- _Supplied passage_
Search code examples
javapdfboxfull-text-indexing

Java - Extracting non duplicate words from PDF files


I wrote a simple program in Java using PDFBox to extract words from a PDF file. It reads the text from PDF and extract word by word.

public class Main {

    public static void main(String[] args) throws Exception {
        try (PDDocument document = PDDocument.load(new File("C:\\my.pdf"))) {

            if (!document.isEncrypted()) {

                PDFTextStripper tStripper = new PDFTextStripper();
                String pdfFileInText = tStripper.getText(document);
                String lines[] = pdfFileInText.split("\\r?\\n");
                for (String line : lines) {
                    System.out.println(line);
                }

            }
        } catch (IOException e){
            System.err.println("Exception while trying to read pdf document - " + e);
        }
    }

}

Is there a way to extract the words without duplicates?


Solution

    1. Split each line by space - line.split(" ")
    2. Maintain a HashSet to hold these words and keep adding all the words to it.

    HashSet by its nature will ignore the duplicates.

    HashSet<String> uniqueWords = new HashSet<>();
    
    for (String line : lines) {
      String[] words = line.split(" ");
    
      for (String word : words) {
        uniqueWords.add(word);
      }
    }

- _Entries shown_
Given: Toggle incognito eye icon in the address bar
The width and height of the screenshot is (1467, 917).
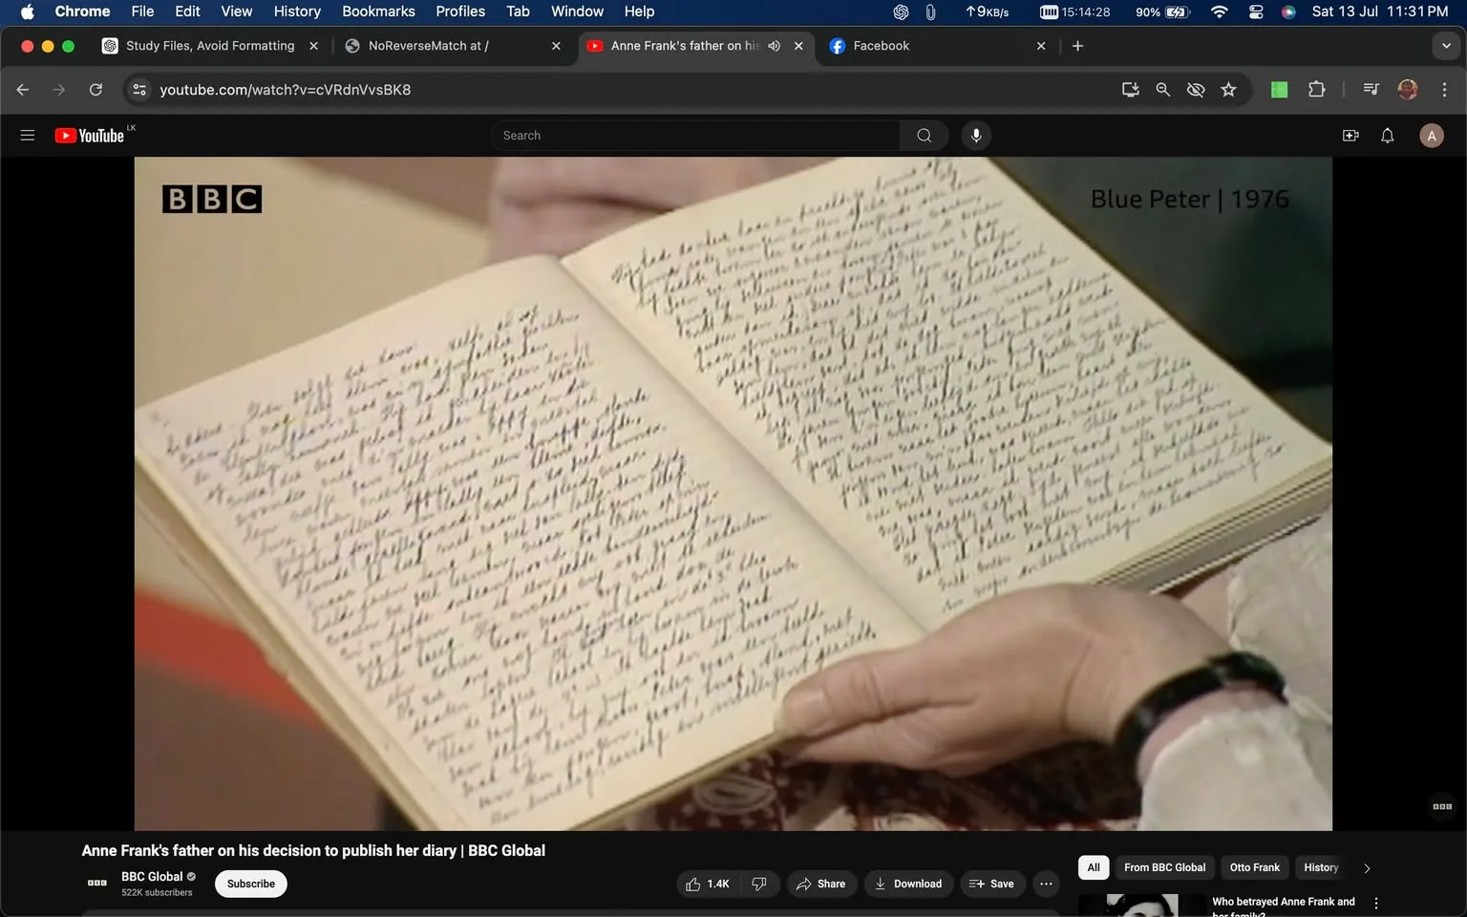Looking at the screenshot, I should tap(1195, 89).
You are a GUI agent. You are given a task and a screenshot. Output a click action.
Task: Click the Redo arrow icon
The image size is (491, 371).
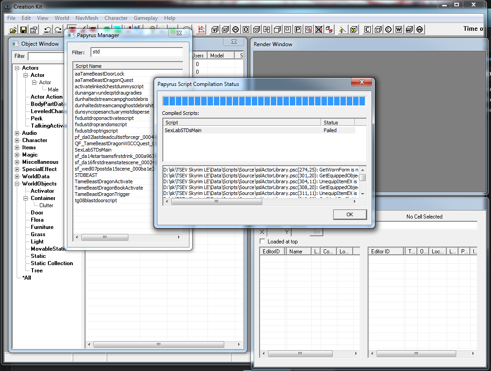(58, 29)
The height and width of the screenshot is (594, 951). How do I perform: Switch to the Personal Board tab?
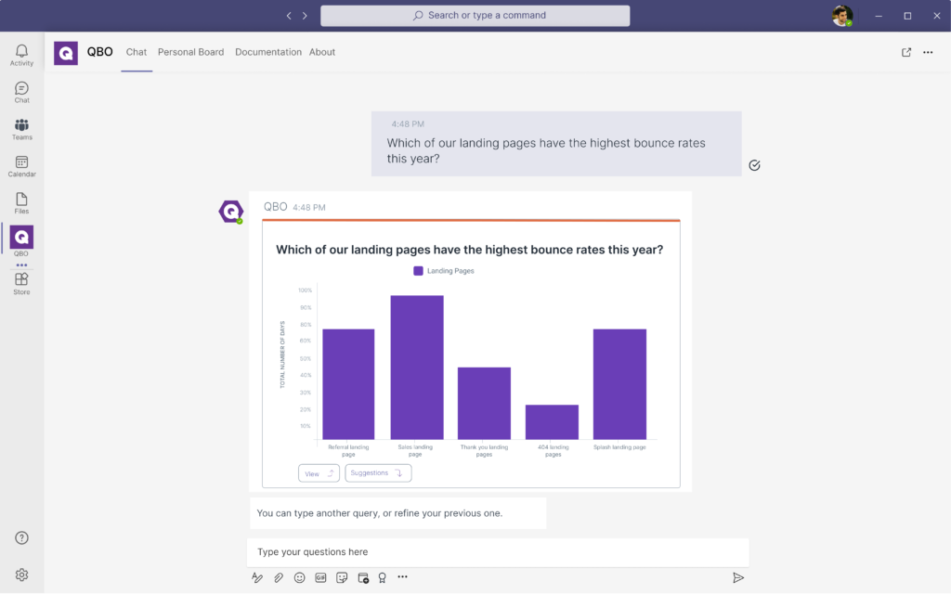point(190,53)
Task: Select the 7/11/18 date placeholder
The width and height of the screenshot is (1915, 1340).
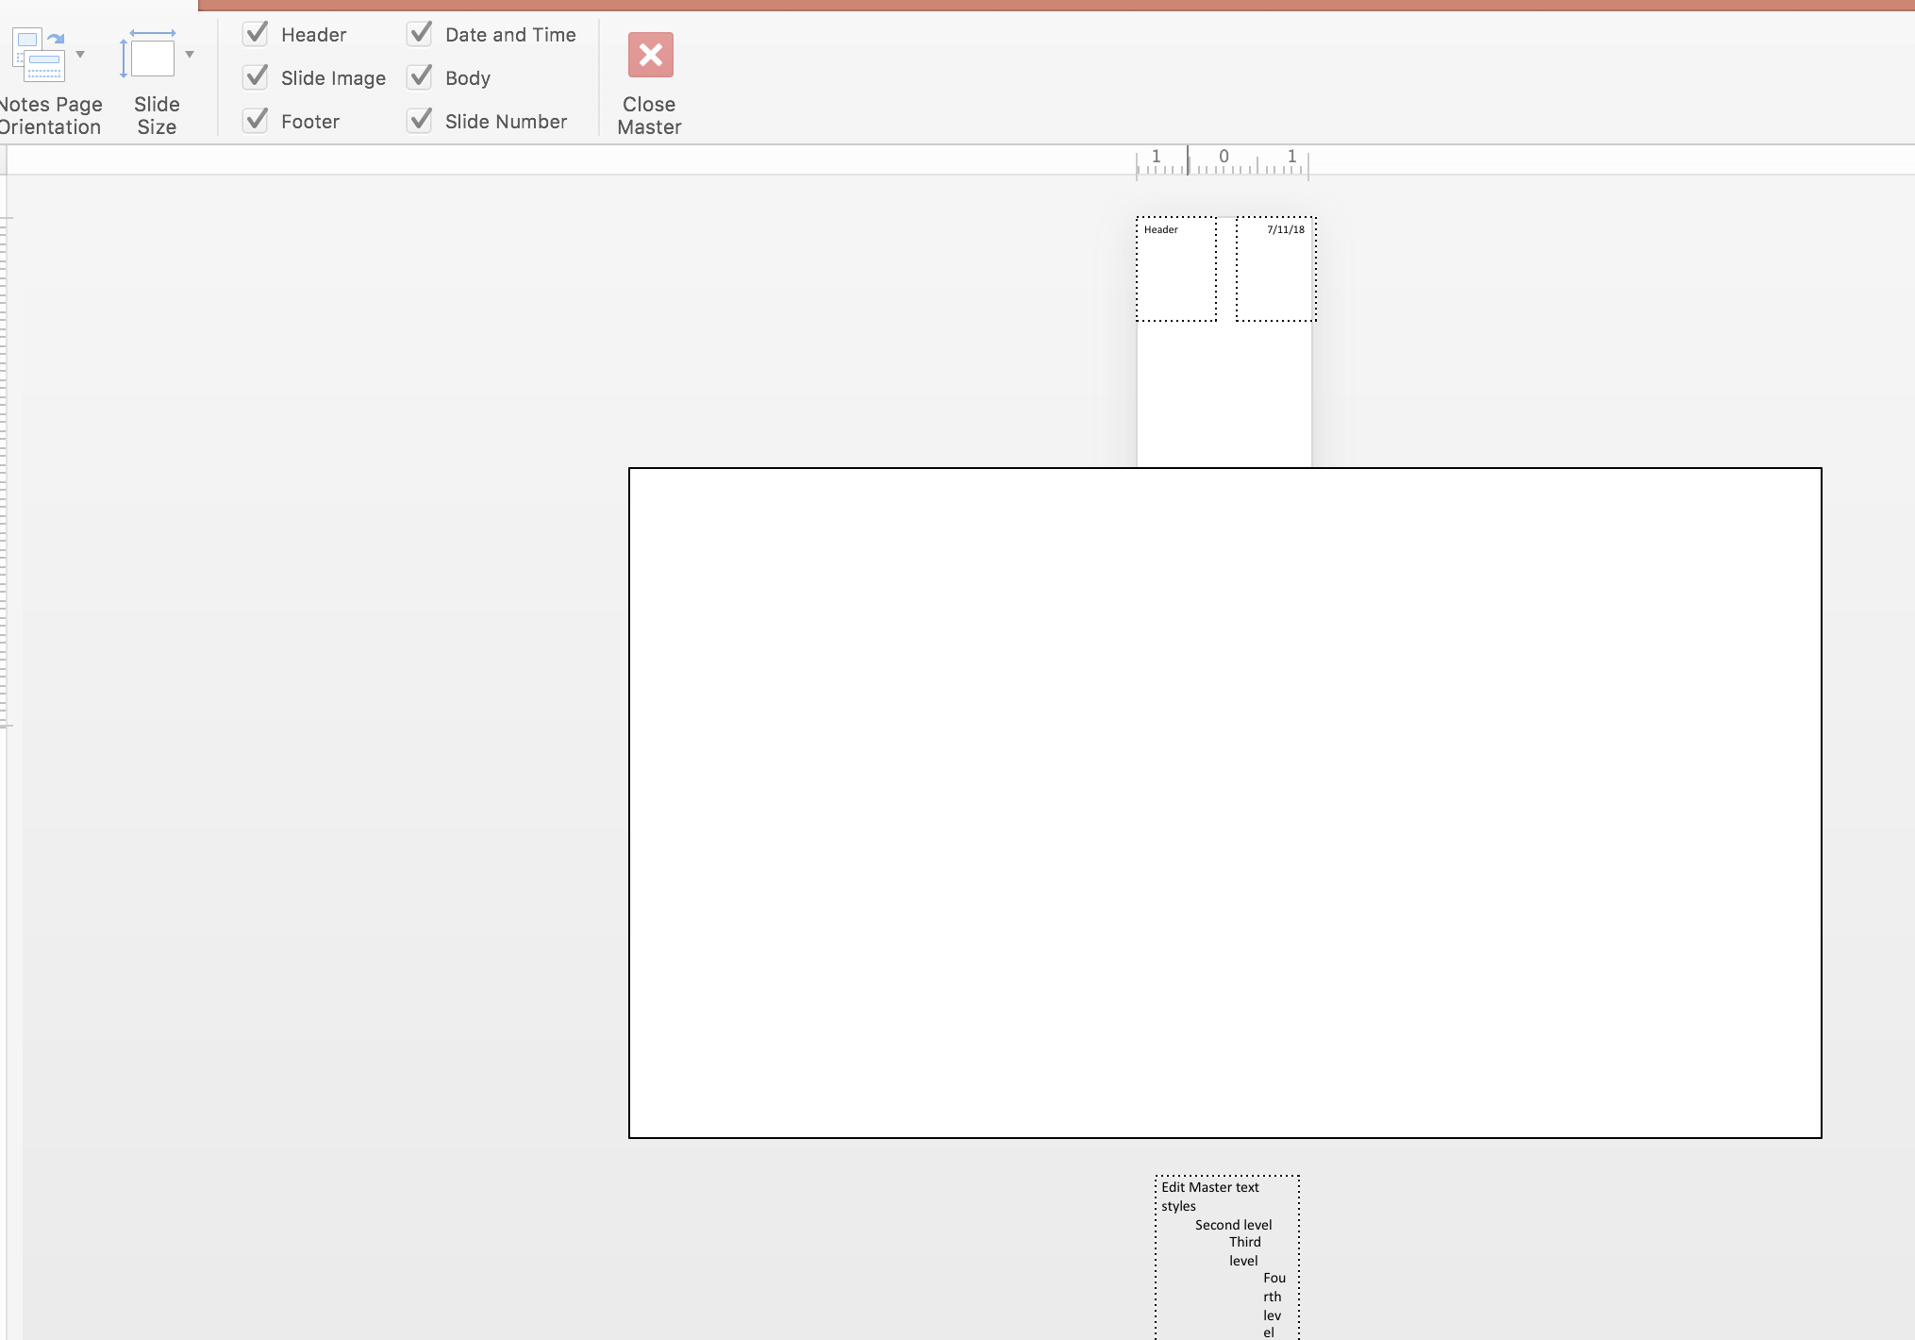Action: (1275, 270)
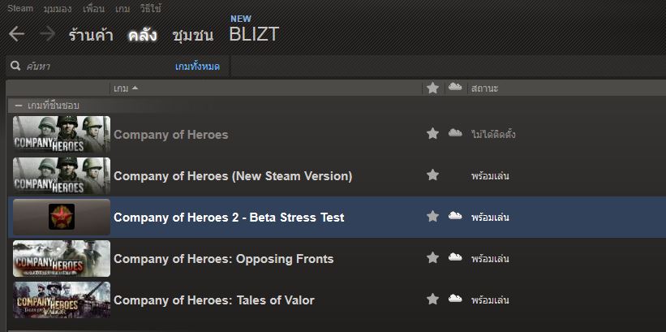Click cloud icon for Company of Heroes 2 Beta
666x332 pixels.
coord(455,217)
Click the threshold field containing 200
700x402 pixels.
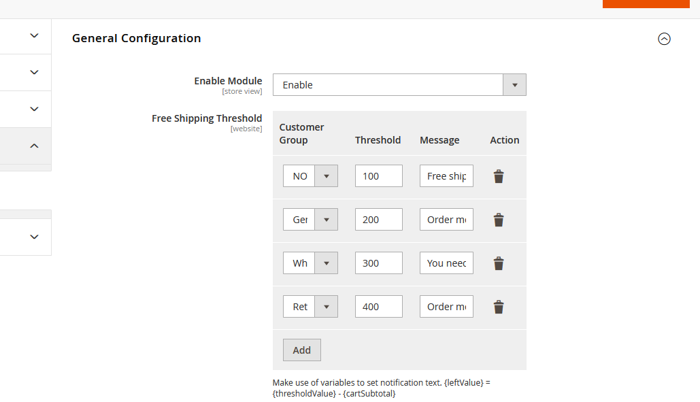point(378,220)
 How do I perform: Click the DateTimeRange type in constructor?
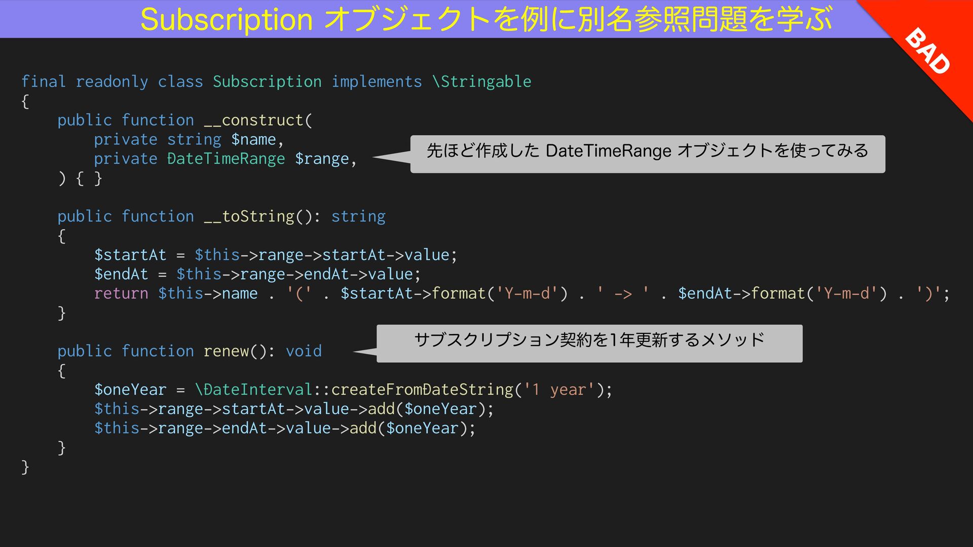click(x=226, y=159)
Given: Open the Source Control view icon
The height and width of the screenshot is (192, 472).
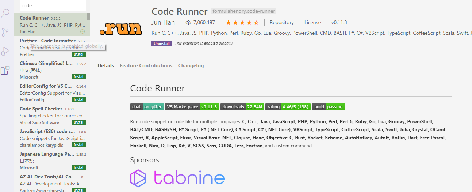Looking at the screenshot, I should tap(5, 32).
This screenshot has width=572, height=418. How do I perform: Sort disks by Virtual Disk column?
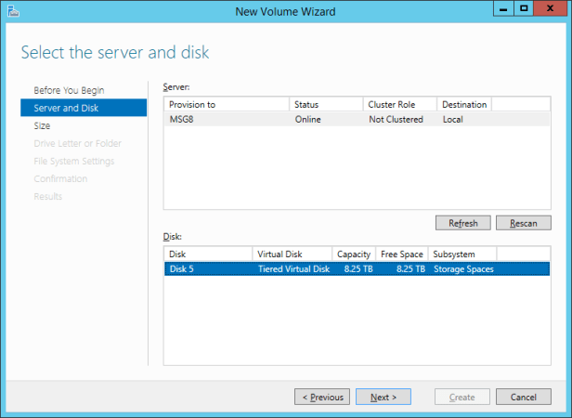pyautogui.click(x=292, y=254)
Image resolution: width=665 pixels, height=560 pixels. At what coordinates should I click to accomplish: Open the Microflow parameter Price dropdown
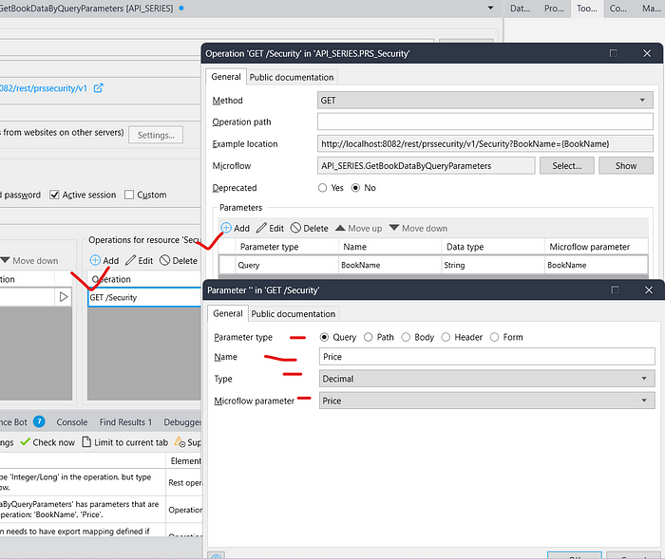486,401
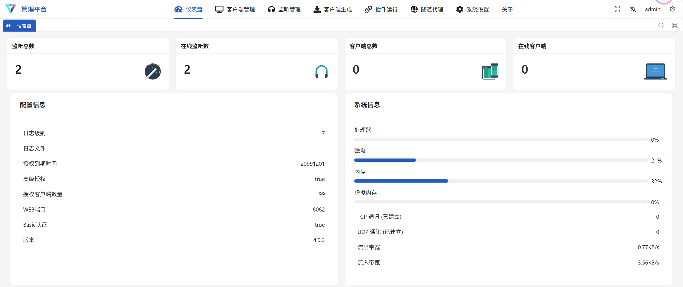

- _What you will do_
- 1) In the thread about extracting non-duplicate words from PDF files, which Java collection does the solution use to skip duplicate words?
- 2) Reproduce part of the thread about extracting non-duplicate words from PDF files word for word. Begin at the words "1. Split each" and stop after "ignore the duplicates.".

- _The results_
- 1) A HashSet.

- 2)
1. Split each line by space - line.split(" ")
    2. Maintain a HashSet to hold these words and keep adding all the words to it.

    HashSet by its nature will ignore the duplicates.